Black-legged tick (deer tick)

  • Smallest of Georgia’s tick species
  • No white markings
  • Commonly feeds on white-tailed deer, dogs, birds, humans, and rodents

Common Tick-Borne Diseases

There are a number of tick-borne diseases that have been identified in this region of the Southeastern United States. These illnesses manifest as a wide variety of symptoms, and range in severity from mild to potentially fatal. The most common tick-borne illnesses found in Georgia are listed below.

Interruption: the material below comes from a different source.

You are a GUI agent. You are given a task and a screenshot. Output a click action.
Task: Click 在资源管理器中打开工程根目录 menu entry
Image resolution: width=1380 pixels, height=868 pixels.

  • Lyme disease: The most common tick-borne illness in the country, Lyme often begins with flu-like symptoms such as fever, chills, and fatigue. Its hallmark sign is a circular bull’s-eye rash, which is estimated to appear in about 70-80% of infected individuals.
  • Rocky Mountain spotted fever: This disease is characterized by a sudden onset of high fever, severe headache, muscle pain, and a characteristic rash that starts on the wrists and ankles before spreading. If not treated promptly with antibiotics, Rocky Mountain spotted fever can lead to serious complications such as kidney failure and neurological issues.
  • Southern tick-associated rash illness (STARI):STARI presents similarly to Lyme disease, with symptoms that include fatigue, headache, fever, and a rash very similar in appearance to the bull’s-eye rash associated with Lyme disease. Unlike Lyme, however, STARI is typically less severe and responds well to antibiotic treatment.
  • Ehrlichiosis: This illness can lead to fever, headache, fatigue, and muscle aches, often starting 1-2 weeks after a tick bite. Severe cases may cause difficulty breathing, bleeding disorders, and organ failure, so early diagnosis and treatment are critical.
  • Anaplasmosis: Symptoms of anaplasmosis, including fever, headache, chills, and muscle aches, usually appear within 1-2 weeks of a bite. Anaplasmosis can lead to severe health issues if not treated, including respiratory failure, organ failure, and, in rare cases, death.

Preventative Measures

It’s important to take steps to protect yourself and your loved ones against tick-borne illness. Some best practices include:

  • Wear Protective Clothing: When venturing into areas where ticks are common, wear long sleeves, long pants, and socks.
  • Use Tick Repellent: Apply insect repellent that contains at least 20% DEET, picaridin, or IR3535 on exposed skin and clothing. Follow the product instructions carefully.
  • Perform Tick Checks: After spending time outdoors, conduct thorough tick checks on yourself, your children, and your pets. Pay special attention to areas such as the scalp, behind the ears, and under the arms.
  • Maintain Your Yard: Keep your yard well-maintained by mowing the lawn regularly, removing leaf litter, and creating a barrier of wood chips or gravel between lawns and wooded areas.